### Problem requirements
Please return all of the material exactly, with no line missing.

======== Records to process ========

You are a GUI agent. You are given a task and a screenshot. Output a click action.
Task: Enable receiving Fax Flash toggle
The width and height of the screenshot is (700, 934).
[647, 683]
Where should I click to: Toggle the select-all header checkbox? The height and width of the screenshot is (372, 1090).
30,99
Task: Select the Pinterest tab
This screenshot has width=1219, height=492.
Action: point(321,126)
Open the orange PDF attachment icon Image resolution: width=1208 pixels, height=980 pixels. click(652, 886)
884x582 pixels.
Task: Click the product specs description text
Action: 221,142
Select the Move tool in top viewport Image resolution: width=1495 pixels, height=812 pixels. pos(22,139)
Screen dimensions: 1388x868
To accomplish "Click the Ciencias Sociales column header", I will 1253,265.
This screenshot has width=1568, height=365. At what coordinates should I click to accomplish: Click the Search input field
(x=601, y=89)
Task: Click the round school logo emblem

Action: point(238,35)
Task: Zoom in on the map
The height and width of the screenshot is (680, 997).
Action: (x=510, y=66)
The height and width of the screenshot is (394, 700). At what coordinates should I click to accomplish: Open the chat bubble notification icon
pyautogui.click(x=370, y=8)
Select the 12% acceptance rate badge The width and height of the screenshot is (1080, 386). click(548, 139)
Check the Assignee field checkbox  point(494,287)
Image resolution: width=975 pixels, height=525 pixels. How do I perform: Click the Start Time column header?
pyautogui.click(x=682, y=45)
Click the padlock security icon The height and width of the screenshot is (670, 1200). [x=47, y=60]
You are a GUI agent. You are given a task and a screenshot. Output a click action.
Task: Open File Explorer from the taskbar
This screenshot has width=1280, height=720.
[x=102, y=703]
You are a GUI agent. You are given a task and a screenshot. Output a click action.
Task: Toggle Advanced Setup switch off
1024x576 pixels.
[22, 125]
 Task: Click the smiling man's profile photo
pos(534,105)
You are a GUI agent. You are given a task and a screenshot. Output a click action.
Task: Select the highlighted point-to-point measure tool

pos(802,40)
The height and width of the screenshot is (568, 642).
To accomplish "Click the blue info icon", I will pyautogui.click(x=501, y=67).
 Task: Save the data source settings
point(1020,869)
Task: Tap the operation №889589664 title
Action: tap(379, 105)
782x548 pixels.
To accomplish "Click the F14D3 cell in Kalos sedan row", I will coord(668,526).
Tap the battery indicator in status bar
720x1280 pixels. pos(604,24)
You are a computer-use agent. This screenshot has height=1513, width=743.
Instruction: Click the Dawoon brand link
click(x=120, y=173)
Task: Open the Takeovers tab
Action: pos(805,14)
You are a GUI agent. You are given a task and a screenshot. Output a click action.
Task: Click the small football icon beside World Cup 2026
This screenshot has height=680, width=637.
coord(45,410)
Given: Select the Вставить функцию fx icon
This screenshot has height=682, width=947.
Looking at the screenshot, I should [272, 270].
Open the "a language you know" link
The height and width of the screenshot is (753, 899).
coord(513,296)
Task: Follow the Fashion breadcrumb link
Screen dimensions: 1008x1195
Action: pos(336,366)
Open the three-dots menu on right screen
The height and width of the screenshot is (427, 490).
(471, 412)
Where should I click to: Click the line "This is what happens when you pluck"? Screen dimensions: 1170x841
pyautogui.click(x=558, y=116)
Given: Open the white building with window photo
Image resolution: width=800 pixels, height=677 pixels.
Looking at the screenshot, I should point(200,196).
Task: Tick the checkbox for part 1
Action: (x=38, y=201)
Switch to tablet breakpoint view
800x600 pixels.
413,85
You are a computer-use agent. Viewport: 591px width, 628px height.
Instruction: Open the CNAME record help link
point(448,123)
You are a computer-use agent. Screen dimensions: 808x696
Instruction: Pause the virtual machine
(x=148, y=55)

========

### Task result
You are a GUI agent. You are given a task and a screenshot. Output a click action.
Task: Enable receiving Fax Flash toggle
The width and height of the screenshot is (700, 934).
[647, 683]
Where should I click to: Toggle the select-all header checkbox? The height and width of the screenshot is (372, 1090).
30,99
Task: Select the Pinterest tab
This screenshot has width=1219, height=492.
Action: point(321,126)
Open the orange PDF attachment icon Image resolution: width=1208 pixels, height=980 pixels. click(652, 886)
884x582 pixels.
Task: Click the product specs description text
Action: 221,142
Select the Move tool in top viewport Image resolution: width=1495 pixels, height=812 pixels. pos(22,139)
Screen dimensions: 1388x868
To accomplish "Click the Ciencias Sociales column header", I will 1253,265.
This screenshot has width=1568, height=365. At what coordinates should I click to accomplish: Click the Search input field
(x=601, y=89)
Task: Click the round school logo emblem

Action: point(238,35)
Task: Zoom in on the map
The height and width of the screenshot is (680, 997).
Action: (x=510, y=66)
The height and width of the screenshot is (394, 700). At what coordinates should I click to accomplish: Open the chat bubble notification icon
pyautogui.click(x=370, y=8)
Select the 12% acceptance rate badge The width and height of the screenshot is (1080, 386). click(548, 139)
Check the Assignee field checkbox  point(494,287)
Image resolution: width=975 pixels, height=525 pixels. How do I perform: Click the Start Time column header?
pyautogui.click(x=682, y=45)
Click the padlock security icon The height and width of the screenshot is (670, 1200). [x=47, y=60]
You are a GUI agent. You are given a task and a screenshot. Output a click action.
Task: Open File Explorer from the taskbar
This screenshot has width=1280, height=720.
[x=102, y=703]
You are a GUI agent. You are given a task and a screenshot. Output a click action.
Task: Toggle Advanced Setup switch off
1024x576 pixels.
[22, 125]
 Task: Click the smiling man's profile photo
pos(534,105)
You are a GUI agent. You are given a task and a screenshot. Output a click action.
Task: Select the highlighted point-to-point measure tool

pos(802,40)
The height and width of the screenshot is (568, 642).
To accomplish "Click the blue info icon", I will pyautogui.click(x=501, y=67).
 Task: Save the data source settings
point(1020,869)
Task: Tap the operation №889589664 title
Action: tap(379, 105)
782x548 pixels.
To accomplish "Click the F14D3 cell in Kalos sedan row", I will coord(668,526).
Tap the battery indicator in status bar
720x1280 pixels. pos(604,24)
You are a computer-use agent. This screenshot has height=1513, width=743.
Instruction: Click the Dawoon brand link
click(x=120, y=173)
Task: Open the Takeovers tab
Action: pos(805,14)
You are a GUI agent. You are given a task and a screenshot. Output a click action.
Task: Click the small football icon beside World Cup 2026
This screenshot has height=680, width=637.
coord(45,410)
Given: Select the Вставить функцию fx icon
This screenshot has height=682, width=947.
Looking at the screenshot, I should [272, 270].
Open the "a language you know" link
The height and width of the screenshot is (753, 899).
coord(513,296)
Task: Follow the Fashion breadcrumb link
Screen dimensions: 1008x1195
Action: pos(336,366)
Open the three-dots menu on right screen
The height and width of the screenshot is (427, 490).
(471, 412)
Where should I click to: Click the line "This is what happens when you pluck"? Screen dimensions: 1170x841
pyautogui.click(x=558, y=116)
Given: Open the white building with window photo
Image resolution: width=800 pixels, height=677 pixels.
Looking at the screenshot, I should point(200,196).
Task: Tick the checkbox for part 1
Action: (x=38, y=201)
Switch to tablet breakpoint view
800x600 pixels.
413,85
You are a computer-use agent. Viewport: 591px width, 628px height.
Instruction: Open the CNAME record help link
point(448,123)
You are a computer-use agent. Screen dimensions: 808x696
Instruction: Pause the virtual machine
(x=148, y=55)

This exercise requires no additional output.